Нужно сказать, что одобрение Якова находилось в прямой зависимости от листов бумаги, которые мы ему дарили на «цигарки». Яков удивительно искусно свертывал из бумаги крючок, известный под названием «козьей ножки», набивал его злейшей махоркой и предавался специально кучерскому far niente. [29] В воспитании благородного российского юношества кучера имеют гораздо больше значения, чем думают господа педагоги. Остальная мужская прислуга как-то теряется в детском обиходе, а кучер всегда остается на недосягаемой высоте и сохраняет свой авторитет неизменно.
29
Far niente — приятное ничегонеделание. (прим. автора)
Детская фантазия неистощима и реализуется в тысяче тех мелочей, какие для взрослых людей остаются незаметными пустяками.
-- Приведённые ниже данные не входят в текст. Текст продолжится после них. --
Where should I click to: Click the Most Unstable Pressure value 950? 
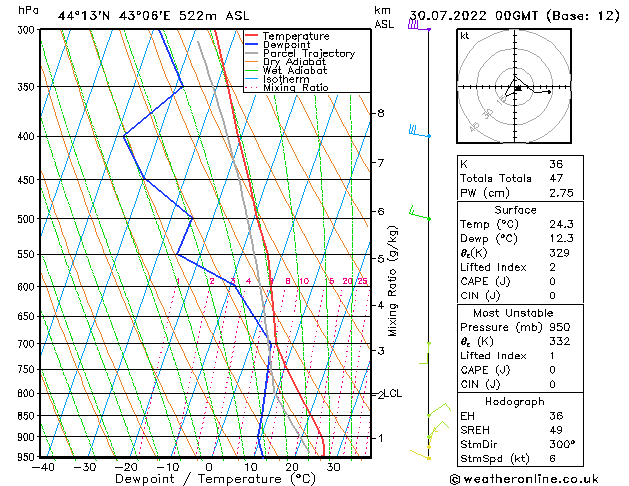point(560,327)
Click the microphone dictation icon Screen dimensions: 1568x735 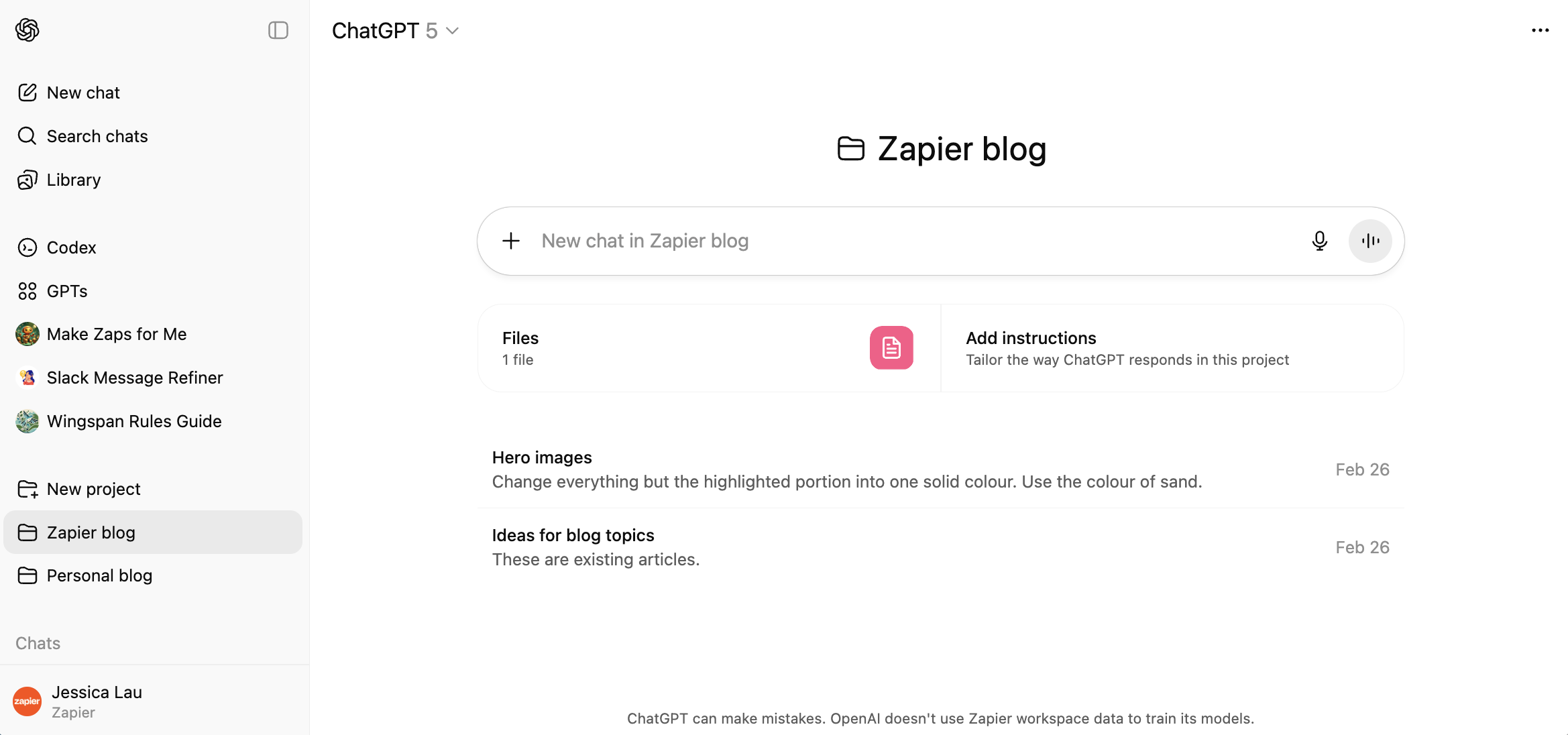point(1319,241)
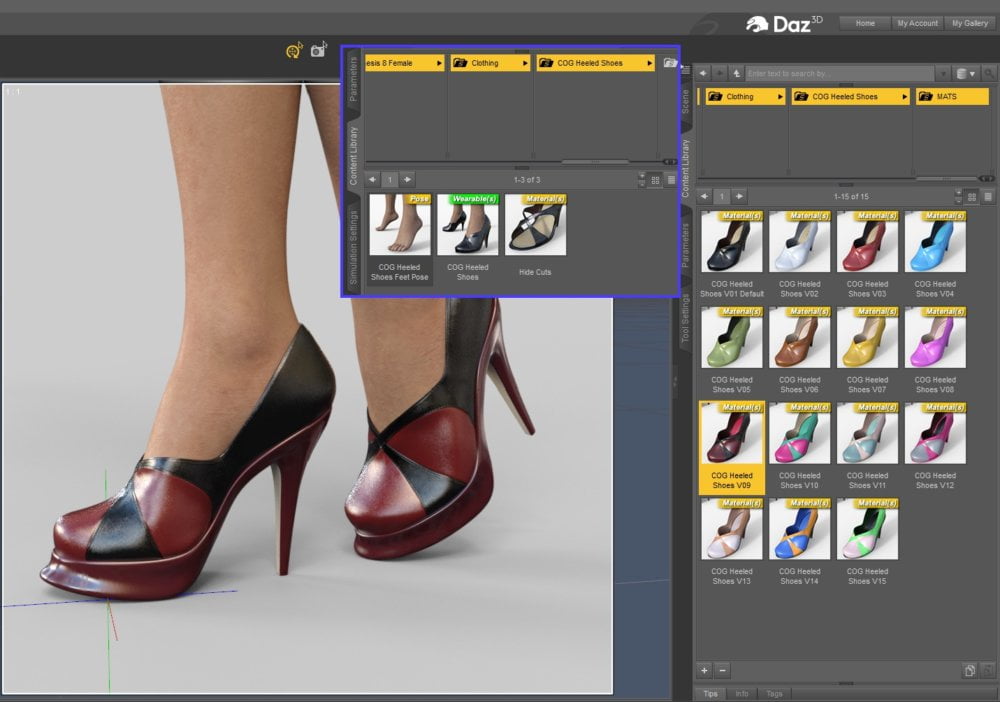1000x702 pixels.
Task: Click the minus icon below the materials panel
Action: [721, 670]
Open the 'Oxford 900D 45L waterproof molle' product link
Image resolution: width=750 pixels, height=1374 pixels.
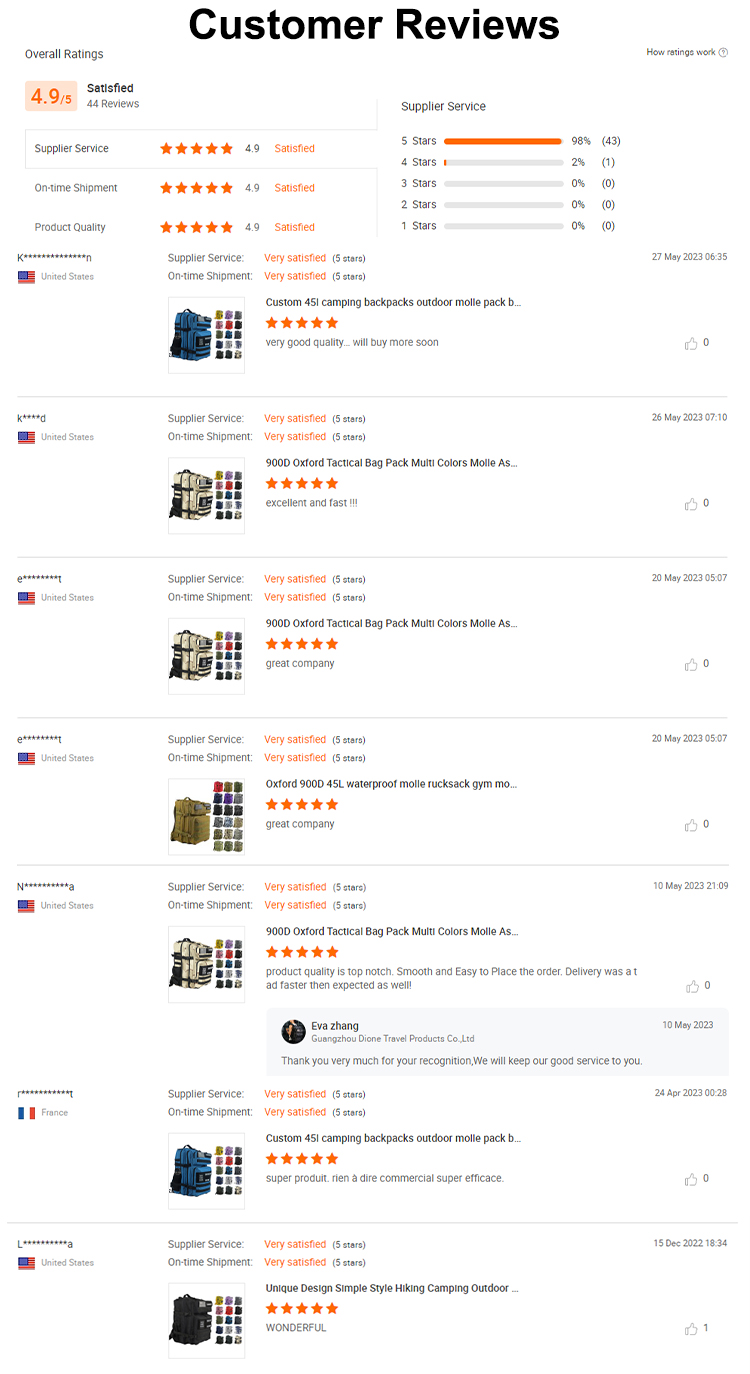(392, 784)
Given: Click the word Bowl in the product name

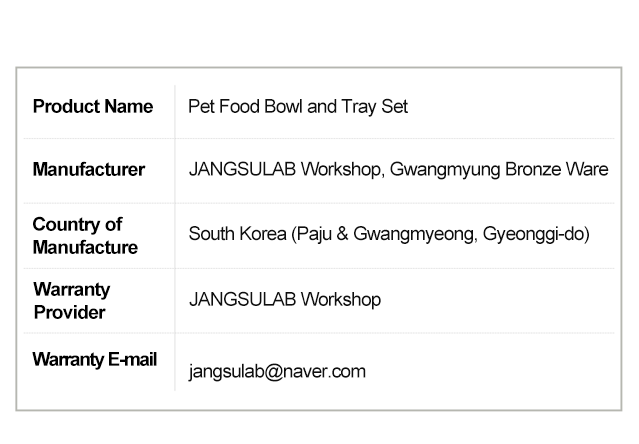Looking at the screenshot, I should tap(283, 107).
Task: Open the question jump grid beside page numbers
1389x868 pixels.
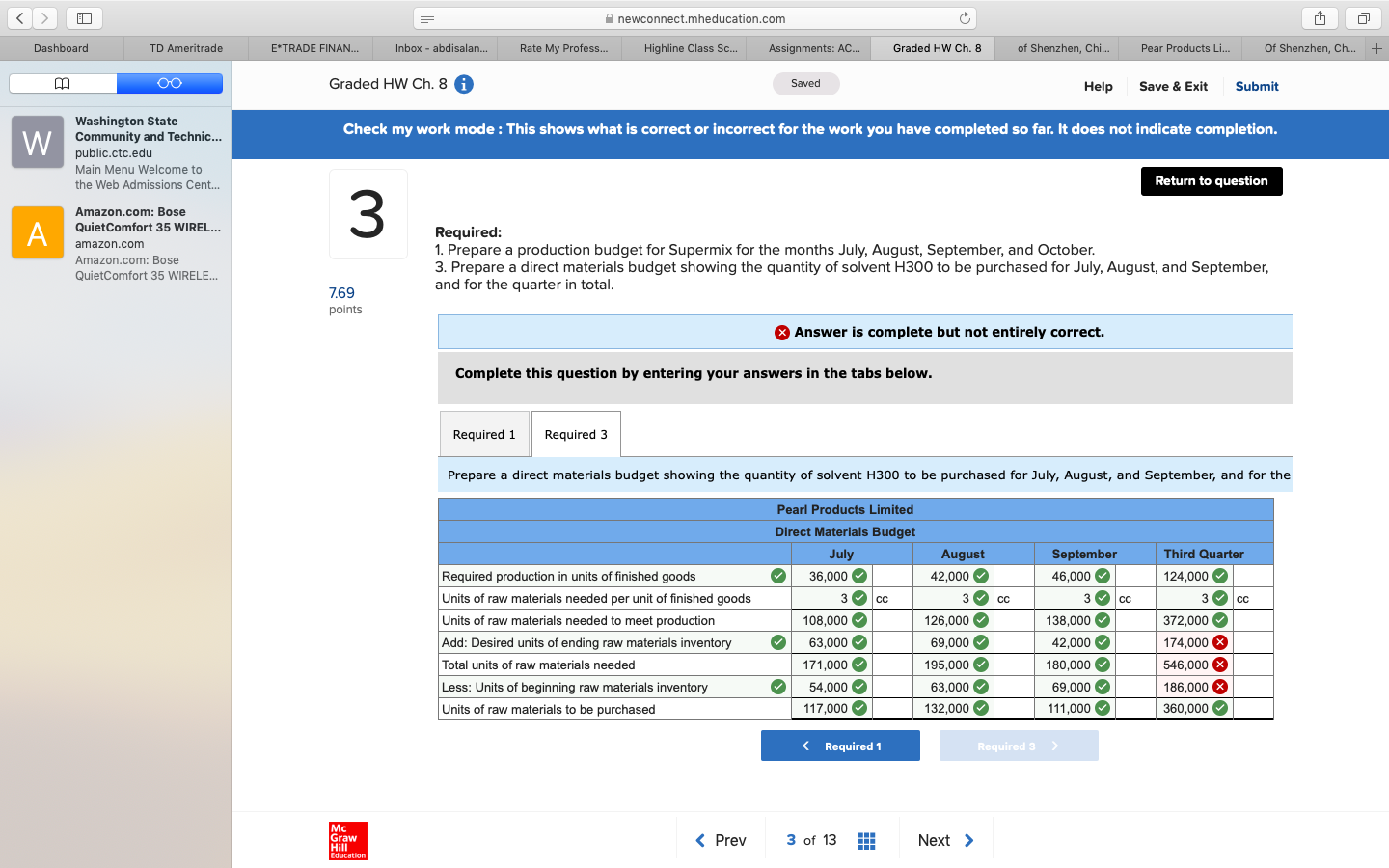Action: pos(866,840)
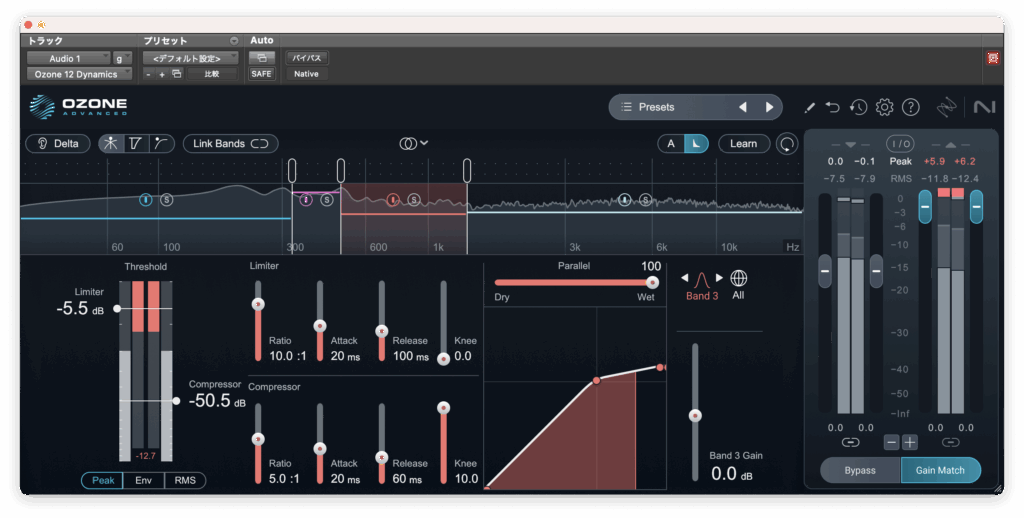Select the Env detection mode
The height and width of the screenshot is (518, 1024).
coord(144,481)
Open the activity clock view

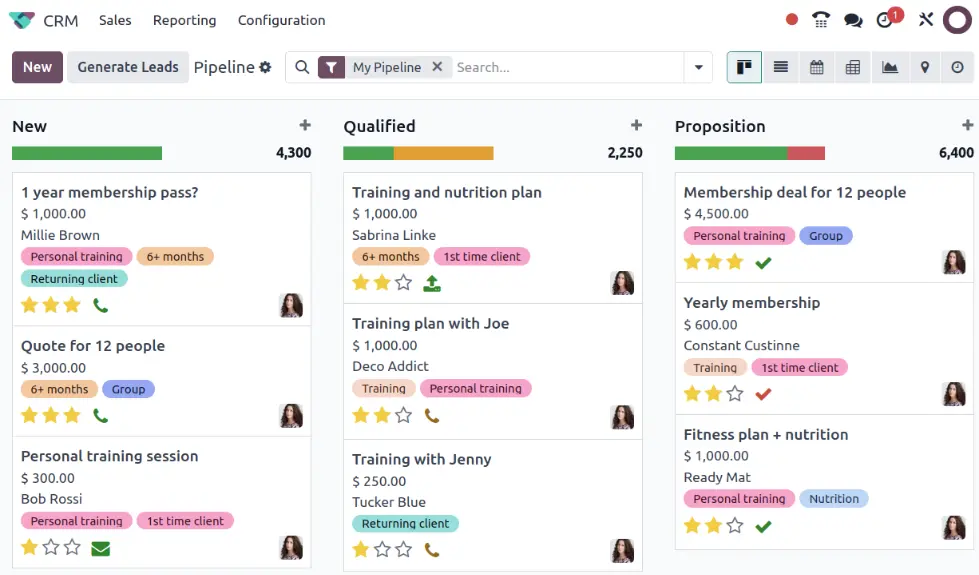click(957, 67)
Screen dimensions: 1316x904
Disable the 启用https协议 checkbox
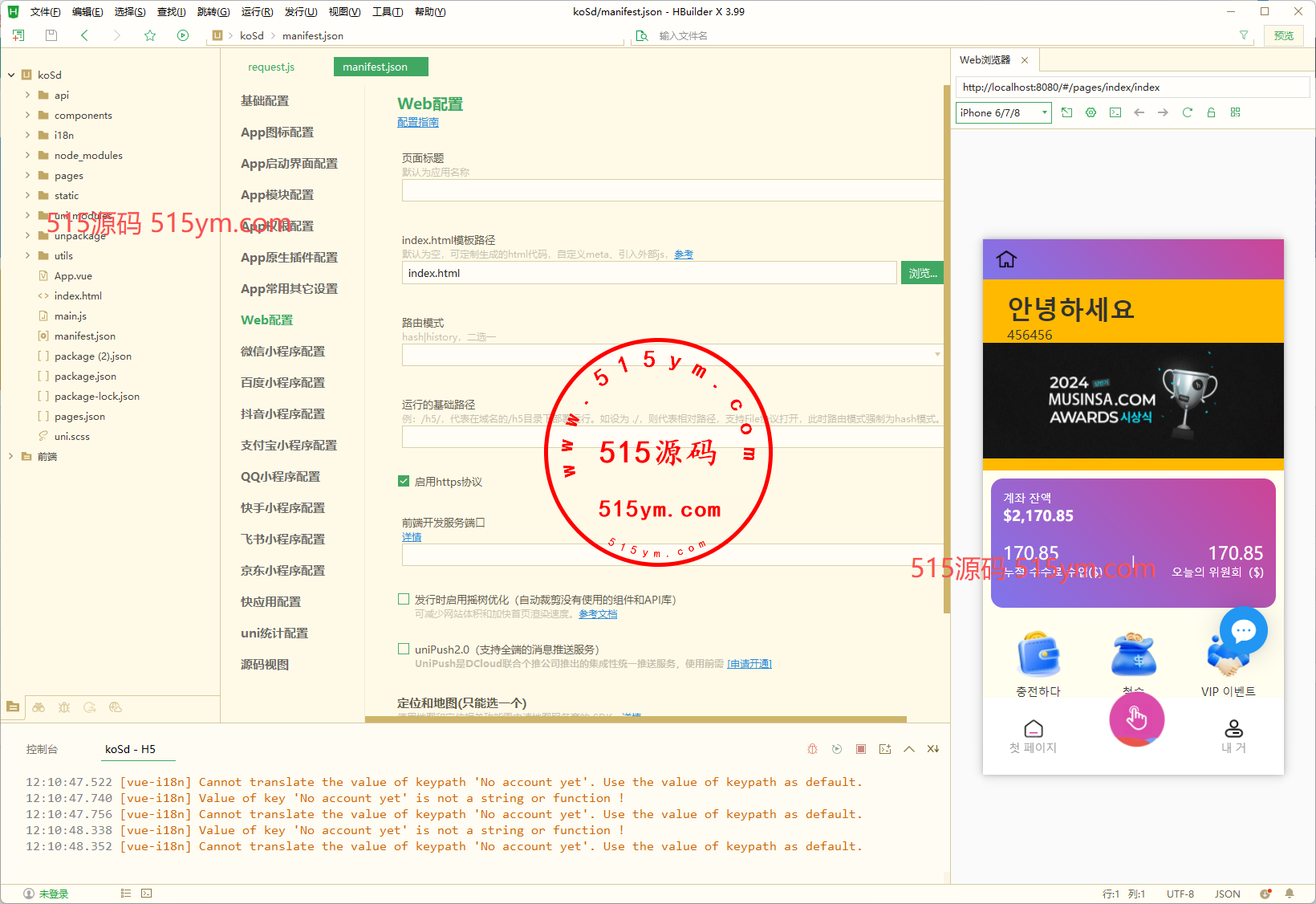click(x=404, y=482)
Детские руки используют всякий обрывок веревки, осколки разбитой чашки, обрезки бумаги, попавшийся на глаза пестрый камушек и вообще всякий хлам и отбросы, причем получаются удивительные превращения, точно дерево, камень и все эти обрезки и обломки оживают! Детское воображение из каждой вещи делает игрушку, и каждый ребенок в своей неугомонной созидающей и разрушающей работе повторяет многомиллионный опыт своих предшественников. Интересна именно эта детская игрушка, которую смастерил ребенок сам, интересна, несмотря на все недочеты материала и техники, а покупная, самая дорогая игрушка является только материалом для новых комбинаций.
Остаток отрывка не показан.